Primary recovery generally results in an average recovery of only 25% of the oil originally in an oil bearing formation. Secondary recovery, water flooding, generally recovers another 10% by the time it becomes uneconomical to continue. It is not unusual, then, for 60% to 70% of the oil originally in the formation to remain when it becomes uneconomical to keep the field open.
Two major factors contribute to trapping this unrecovered oil in the formation. One of these is the capillary forces which arise because of the high oil/water interfacial tension. This problem is addressed by techniques such as CO.sub.2, N.sub.2, alkaline or surfactant flooding. The other major factor is the heterogeneity of the reservoir. There are always areas of the reservoir that are more permeable to the reservoir fluids than the rest of the reservoir. As the flow of fluids always occur through the areas of least resistance to flow, injected fluids tend to flow through the high permeability areas, bypassing the oil in the lower permeability areas. This problem is not directly addressed in CO.sub.2, N.sub.2 or chemical flooding. There are three basic procedures by which this phonomenon can be combated. One is to reduce the viscosity (resistance to flow) of all the fluids in the reservoir, for example by in situ combustion or steam flooding. Another is to increase the viscosity of the drive fluids, for example by polymer flooding. A third method is to partially or completely block off the high permeability areas of the reservoir. In situ combustion is difficult to control and maintain, and usually requires continuous O.sub.2 or air injection. It is only economical with heavy crudes. Using a high viscosity drive fluid has the major disadvantages of reducing flow rates, which is deleterious to the economics of a project, and of loosing large volumes of solution through the high permeability areas which have already been depleted of oil. Additionally, polymers tend to degrade in the reservoir because of the temperature, because of microbial actions and because of the shearing of the long polymer chains as the polymer solution is forced through the rock pores.

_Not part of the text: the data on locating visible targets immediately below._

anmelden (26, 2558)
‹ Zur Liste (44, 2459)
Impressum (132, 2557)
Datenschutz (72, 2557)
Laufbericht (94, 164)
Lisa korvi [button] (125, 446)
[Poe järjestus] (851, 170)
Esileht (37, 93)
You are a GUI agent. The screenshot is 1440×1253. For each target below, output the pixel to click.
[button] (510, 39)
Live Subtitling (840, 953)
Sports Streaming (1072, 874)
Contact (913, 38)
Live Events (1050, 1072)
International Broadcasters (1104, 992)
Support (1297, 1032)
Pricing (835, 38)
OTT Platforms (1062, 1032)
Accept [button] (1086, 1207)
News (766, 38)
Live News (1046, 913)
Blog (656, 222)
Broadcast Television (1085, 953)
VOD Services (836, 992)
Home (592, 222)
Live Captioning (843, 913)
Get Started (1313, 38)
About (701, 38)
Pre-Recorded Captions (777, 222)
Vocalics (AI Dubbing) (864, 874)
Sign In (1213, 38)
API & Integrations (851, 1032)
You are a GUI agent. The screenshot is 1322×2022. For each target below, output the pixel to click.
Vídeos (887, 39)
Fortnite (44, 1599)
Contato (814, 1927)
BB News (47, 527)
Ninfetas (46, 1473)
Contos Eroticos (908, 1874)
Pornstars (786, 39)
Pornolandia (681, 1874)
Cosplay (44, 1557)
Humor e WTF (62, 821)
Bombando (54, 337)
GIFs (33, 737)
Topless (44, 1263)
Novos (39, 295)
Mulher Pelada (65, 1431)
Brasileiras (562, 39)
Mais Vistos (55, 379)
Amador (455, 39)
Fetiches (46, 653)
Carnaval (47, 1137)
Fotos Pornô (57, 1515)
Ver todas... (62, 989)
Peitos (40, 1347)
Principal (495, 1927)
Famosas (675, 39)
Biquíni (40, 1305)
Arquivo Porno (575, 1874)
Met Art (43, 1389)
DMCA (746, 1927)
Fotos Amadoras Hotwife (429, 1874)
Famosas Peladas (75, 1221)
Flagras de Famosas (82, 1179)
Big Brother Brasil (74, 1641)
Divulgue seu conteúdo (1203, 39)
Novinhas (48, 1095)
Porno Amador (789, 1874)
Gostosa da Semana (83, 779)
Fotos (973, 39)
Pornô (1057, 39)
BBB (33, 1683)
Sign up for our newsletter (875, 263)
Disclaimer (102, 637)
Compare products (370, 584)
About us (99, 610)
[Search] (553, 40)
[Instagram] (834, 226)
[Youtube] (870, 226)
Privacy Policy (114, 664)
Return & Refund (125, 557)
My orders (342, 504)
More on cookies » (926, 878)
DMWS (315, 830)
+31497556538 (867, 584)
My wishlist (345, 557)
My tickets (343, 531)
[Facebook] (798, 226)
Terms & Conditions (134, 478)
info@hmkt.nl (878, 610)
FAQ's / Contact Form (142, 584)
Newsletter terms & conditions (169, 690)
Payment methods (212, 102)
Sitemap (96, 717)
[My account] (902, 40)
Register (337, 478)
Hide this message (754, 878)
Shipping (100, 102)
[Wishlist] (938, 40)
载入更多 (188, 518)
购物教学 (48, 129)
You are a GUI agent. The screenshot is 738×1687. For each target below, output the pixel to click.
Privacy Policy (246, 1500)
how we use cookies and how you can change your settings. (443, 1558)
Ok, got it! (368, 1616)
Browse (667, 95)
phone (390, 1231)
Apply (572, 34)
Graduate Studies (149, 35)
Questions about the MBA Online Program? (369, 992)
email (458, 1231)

Two methods of partially or completely blocking the high permeability regions of the reservoir are currently being studied. One of these is the use of foams. Foams, however, are proving difficult to form in situ, and are not equilibrium structures; hence, they may degrade too quickly. Another promising procedures is to inject pulses of polymer solutions in a formation, interspersed with high concentrations of multivalent ions. In situ mixing then results in formation of a highly viscous gel. In addition to the drawbacks of polymer floods this technology has the additional drawback of requiring control of gelation time to delay gelation until the polymer solution is away from the well bore and into the high permeability regions of the reservoir before gelation occurs.